The Gemini API is consumed through the Google `Gen AI / Gemini API` named as `Generative Language` API in GCP.

Relevant Information Sources:

-[Google Gemini API Official Docs - All available model IDs information section](https://ai.google.dev/gemini-api/docs/models)

-[Google Gemini / GenAI Github Repository](https://github.com/googleapis/python-genai?tab=readme-ov-file#google-gen-ai-sdk)

-[API Key Reference and Best Place for Creation and Monitoring](https://aistudio.google.com/usage)

-[Model Comparison and Pricing for 2.0 Generation](https://developers.googleblog.com/en/gemini-2-family-expands/)

For getting the information of all the avialble models in the Gemini API, we can consult this [reference](https://ai.google.dev/gemini-api/docs/models).

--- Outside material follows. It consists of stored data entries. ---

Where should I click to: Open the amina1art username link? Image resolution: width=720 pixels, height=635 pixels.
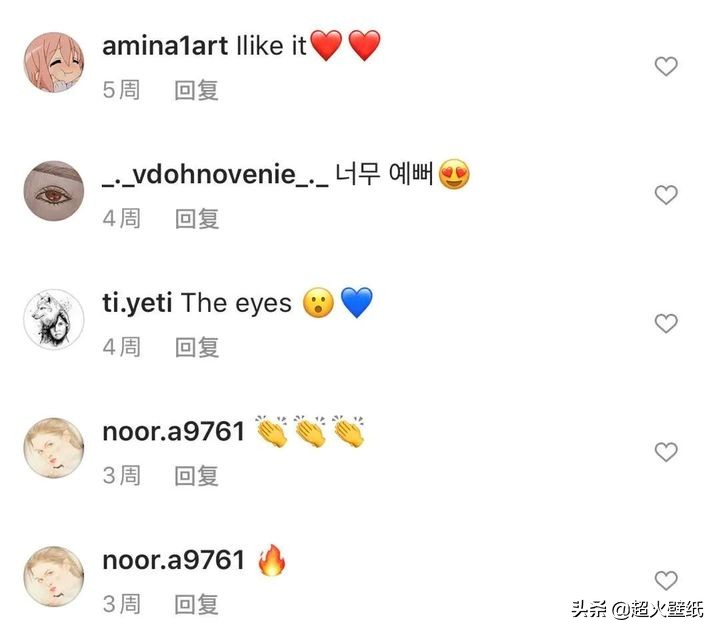165,46
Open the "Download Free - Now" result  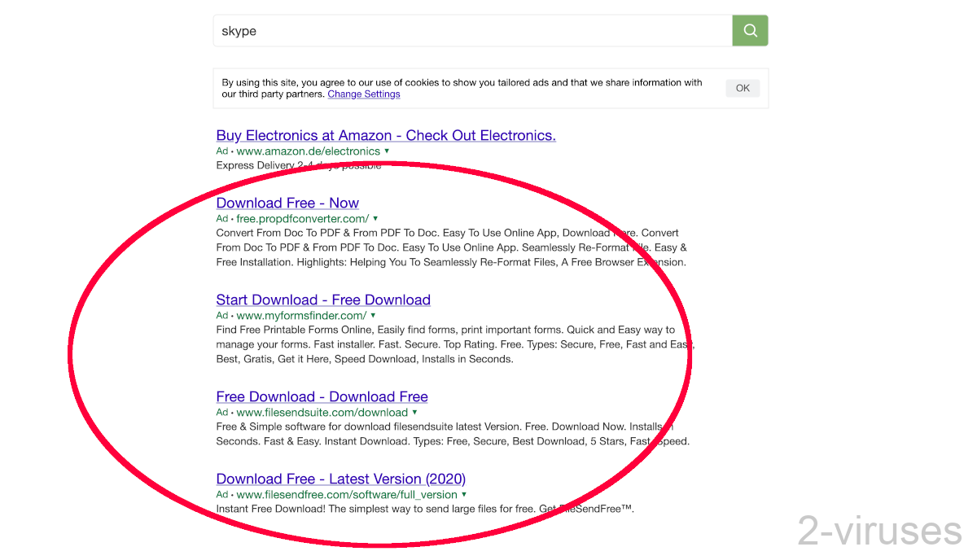[x=287, y=203]
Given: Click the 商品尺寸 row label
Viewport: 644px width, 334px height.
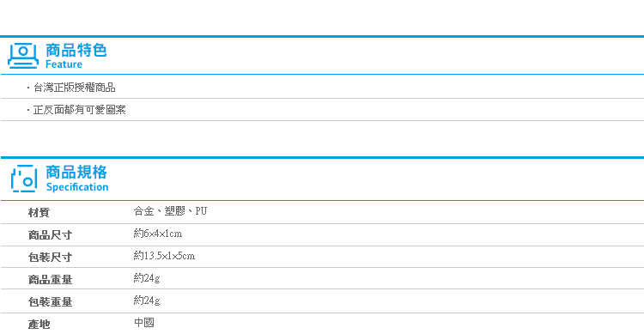Looking at the screenshot, I should [x=50, y=235].
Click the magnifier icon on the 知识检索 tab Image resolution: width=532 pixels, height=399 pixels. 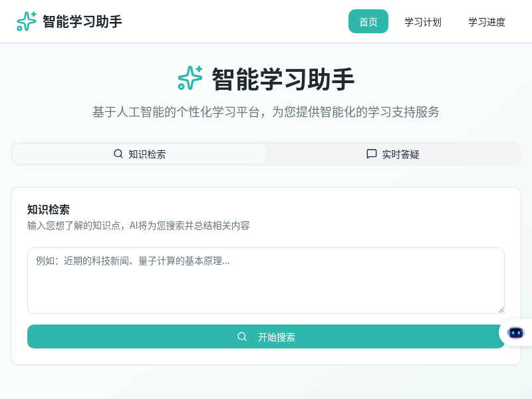(x=118, y=154)
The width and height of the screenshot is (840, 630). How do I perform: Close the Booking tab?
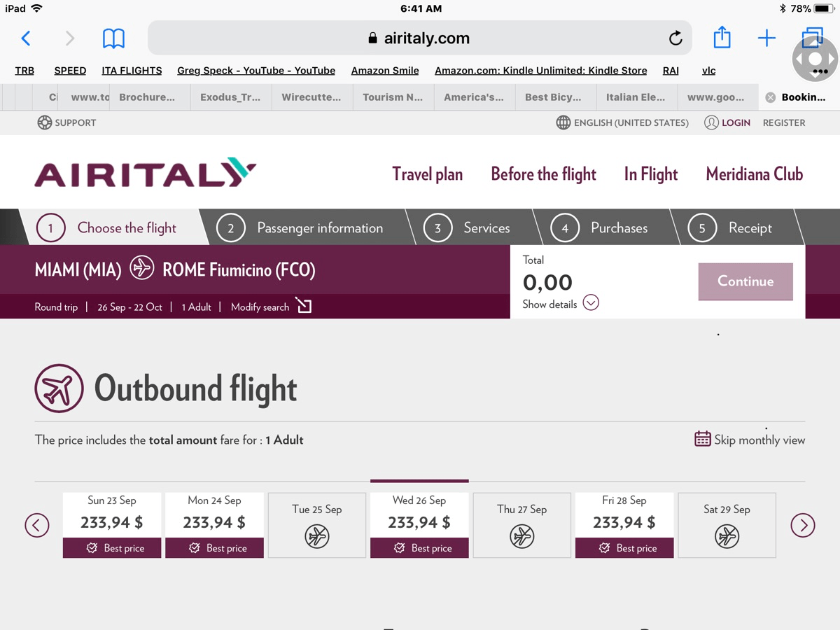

To list all the available modesl through code, we can use the following code block taken from this official [example](https://ai.google.dev/api/models).


In [60]:
from google import genai

# Create Google GenAI client
client = genai.Client()

# Get model information for a specific model
model_info = client.models.get(model="gemini-2.0-flash-lite")
print(model_info)

# # List all LLM-based model IDs available in the GenAI API
# print("List of models that support generateContent:\n")
# for m in client.models.list():
#     for action in m.supported_actions:
#         if action == "generateContent":
#             print(m.name)

# # Embedding model IDs can also be fetched through the client
# print("\nList of models that support embedContent:\n")
# for m in client.models.list():
#     for action in m.supported_actions:
#         if action == "embedContent":
#             print(m.name)

name='models/gemini-2.0-flash-lite' display_name='Gemini 2.0 Flash-Lite' description='Gemini 2.0 Flash-Lite' version='2.0' endpoints=None labels=None tuned_model_info=TunedModelInfo(base_model=None, create_time=None, update_time=None) input_token_limit=1048576 output_token_limit=8192 supported_actions=['generateContent', 'countTokens', 'createCachedContent', 'batchGenerateContent'] default_checkpoint_id=None checkpoints=None


### Langchain Google Generative AI Chat model

The `ChatGoogleGenerativeAI` chat model wraps the Google Gen AI API services to be consumed by Langchain.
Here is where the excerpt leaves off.